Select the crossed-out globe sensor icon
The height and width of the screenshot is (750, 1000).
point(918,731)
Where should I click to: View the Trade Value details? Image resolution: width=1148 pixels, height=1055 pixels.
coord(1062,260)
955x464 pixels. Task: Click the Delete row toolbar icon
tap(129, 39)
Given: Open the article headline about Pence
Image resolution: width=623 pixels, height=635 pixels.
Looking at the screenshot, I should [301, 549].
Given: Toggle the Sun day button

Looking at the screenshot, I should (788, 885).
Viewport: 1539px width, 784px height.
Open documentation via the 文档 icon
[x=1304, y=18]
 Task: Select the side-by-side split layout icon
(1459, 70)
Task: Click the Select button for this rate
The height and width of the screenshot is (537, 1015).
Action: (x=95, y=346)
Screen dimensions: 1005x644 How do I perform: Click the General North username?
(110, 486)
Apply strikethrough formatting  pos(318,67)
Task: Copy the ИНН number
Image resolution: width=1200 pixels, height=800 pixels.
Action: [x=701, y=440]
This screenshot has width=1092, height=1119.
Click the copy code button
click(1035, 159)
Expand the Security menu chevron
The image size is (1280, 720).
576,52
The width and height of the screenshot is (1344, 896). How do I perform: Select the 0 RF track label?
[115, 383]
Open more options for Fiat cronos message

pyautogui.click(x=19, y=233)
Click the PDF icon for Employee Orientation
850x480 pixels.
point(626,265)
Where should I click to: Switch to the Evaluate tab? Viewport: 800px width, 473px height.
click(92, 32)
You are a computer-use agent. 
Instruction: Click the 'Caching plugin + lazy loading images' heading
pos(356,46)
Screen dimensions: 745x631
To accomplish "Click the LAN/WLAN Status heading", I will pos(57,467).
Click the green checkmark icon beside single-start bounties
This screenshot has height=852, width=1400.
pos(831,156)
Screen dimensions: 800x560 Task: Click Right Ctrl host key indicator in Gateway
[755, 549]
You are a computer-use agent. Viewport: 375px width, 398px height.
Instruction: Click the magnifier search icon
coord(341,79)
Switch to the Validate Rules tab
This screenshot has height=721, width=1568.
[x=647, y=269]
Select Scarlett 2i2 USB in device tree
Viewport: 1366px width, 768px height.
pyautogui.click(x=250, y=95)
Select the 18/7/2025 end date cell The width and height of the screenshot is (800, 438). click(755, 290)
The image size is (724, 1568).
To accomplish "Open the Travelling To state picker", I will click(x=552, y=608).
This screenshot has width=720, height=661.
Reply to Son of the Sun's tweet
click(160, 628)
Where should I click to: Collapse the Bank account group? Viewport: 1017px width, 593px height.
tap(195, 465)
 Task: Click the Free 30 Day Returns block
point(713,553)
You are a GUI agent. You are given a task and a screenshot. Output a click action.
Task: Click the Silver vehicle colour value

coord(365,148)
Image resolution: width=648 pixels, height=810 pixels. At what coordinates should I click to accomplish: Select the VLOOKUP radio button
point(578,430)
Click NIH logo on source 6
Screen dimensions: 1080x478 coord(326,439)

TASK DIRECTIONS:
Please report each line in the entries above that contains the word "Switch", counting only matches with the same case.

FINISHED TASK:
Where should I click to: Switch to the Evaluate tab? Viewport: 800px width, 473px height.
Switch to the Validate Rules tab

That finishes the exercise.